___ Information given ___

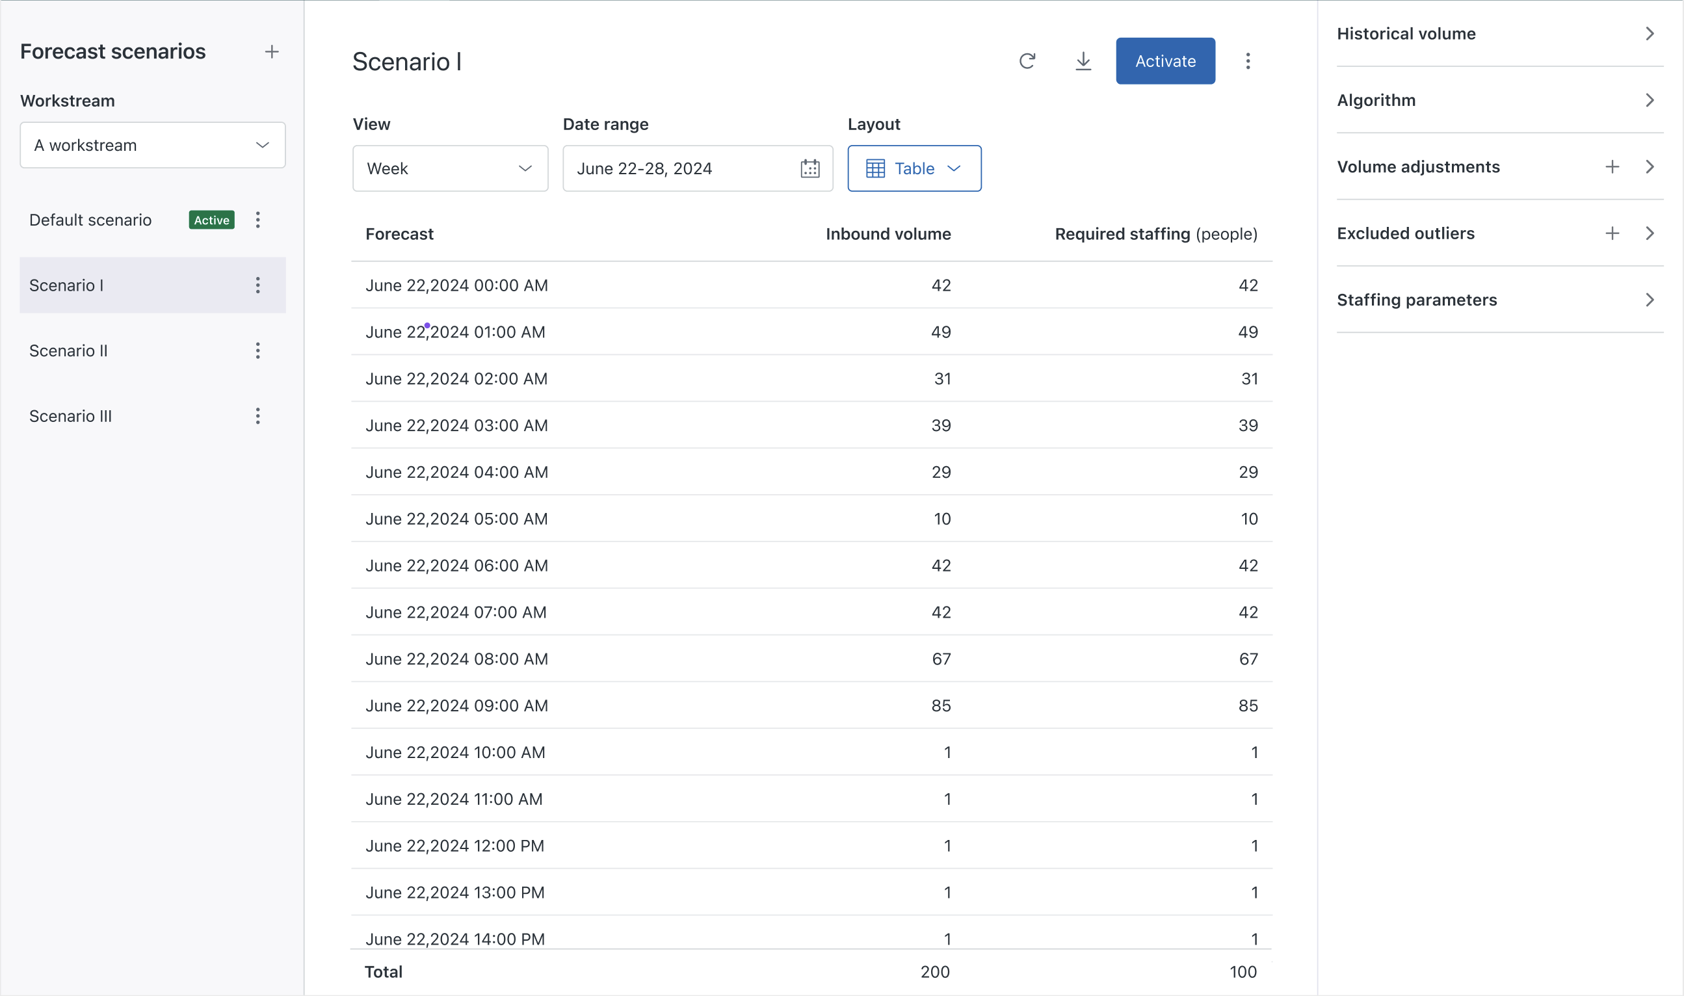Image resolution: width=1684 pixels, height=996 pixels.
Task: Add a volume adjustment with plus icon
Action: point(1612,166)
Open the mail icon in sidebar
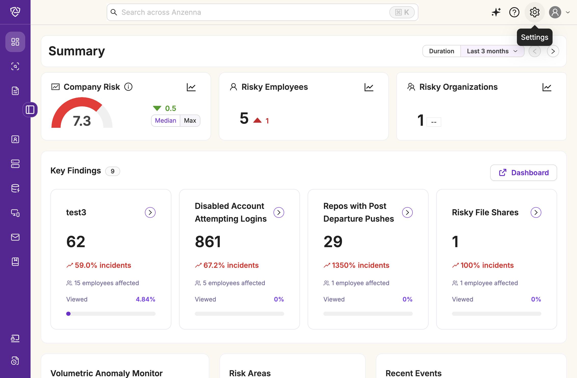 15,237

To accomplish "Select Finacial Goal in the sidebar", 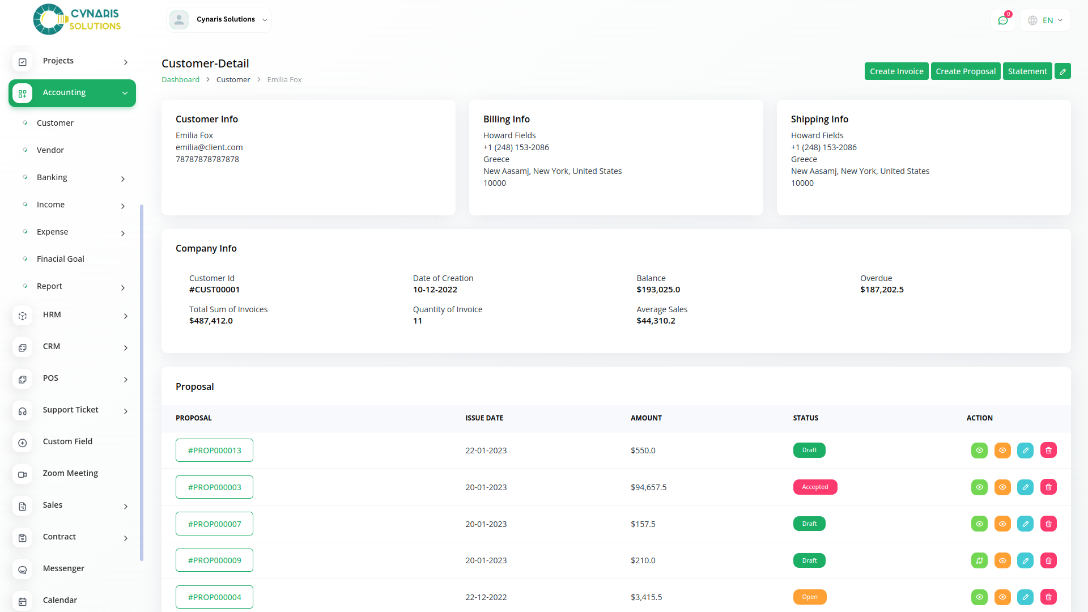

___

#### What the task requires
Nothing but the lines from the one holding "Open the mail icon in sidebar" to the end of the entries above should be echoed, exactly and with both ends included; omit the pictures.

#### Response box
Open the mail icon in sidebar
 15,237

To accomplish "Select Finacial Goal in the sidebar", 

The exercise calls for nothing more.